Addiction: it’s not what you think
It is perhaps quite safe to say most of us would associate ‘addiction’ with drugs. Through our free associative mode, we think of heroine, cocaine, injecting, skeletal creatures, and death. Some of us may even sit in judgement of ‘these people.’ We applaud efforts to restrict and offer a final solution to such addictions, including the imposition of the death penalty on traffickers. We shout down any purveyors of the liberalising drugs attitude. Unless, of course, they are dispensed under medical supervision. I have administered morphine numerous times as a Registered Nurse for the purpose of pain relief and I can tell you, my patients have not turned into junkies thereafter. Literally, they do not. Curious that.
Addiction is not restricted to drugs alone. It extends to alcohol, pornography, the internet, and yes, even to healthy things like running, the gym, yoga, etc. If is the latter list, we strangely do not call it addiction though we surely know of people who experience withdrawal symptoms if say, for a day they fail to run, go to the gym, or salute the sun.
We use science to justify our harsh treatment of those who use drugs for recreational purposes. Yet it is the same science, pursued to its logical conclusion, that shows how wrong we have been in regards to understanding addiction. Johann Hari, a journalist with the Independent newspaper (UK) gave an insightful talk on TED to prove the case.
It is a great irony of our modern world, with our reduction of the globe to a village, with our extensive communication and travel facilities, with our ability to sustain huge populations, that a large number of us remain isolated and lonely in the midst of crowds.
Mother Teresa said, “Loneliness and the feeling of being unwanted is the most terrible poverty.”
Or as EM Forster said in his novel, Howard’s End, “Only connect! That was the whole of her sermon. Only connect the prose and the passion, and both will be exalted, and human love will be seen at its height. Live in fragments no longer. Only connect, and the beast and the monk, robbed of the isolation that is life to either, will die.”

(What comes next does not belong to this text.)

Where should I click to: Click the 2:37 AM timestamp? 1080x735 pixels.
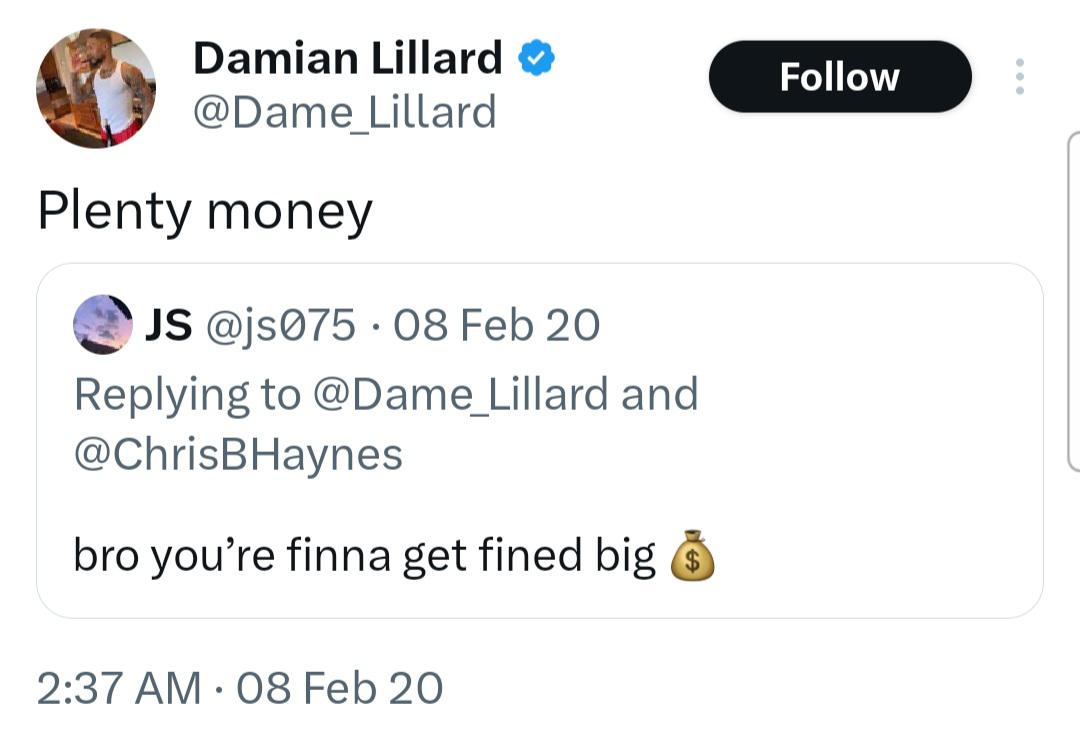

I am afraid no amount of acupuncture or herbs will resolve such addictions on a large scale without additional community support. I am not suggesting the road to recovery will be easy as the effects of drug addiction can be devastating. Recovery will not be simple and yes, acupuncture and Chinese medicine herbs can help significantly. The point is addiction is not about chemical dependency alone as the analgesic uses of morphine/heroine by the medical profession clearly shows. It is truly a social and political disease. As sentimental and platitudinous as it may sound, perhaps it is time we learn to reach out sincerely and genuinely to one another. After all, “[m]ost men lead lives of quiet desperation and go to the grave with the song still in them,” wrote Henry D Thoreau in Civil Disobedience and Other Essays.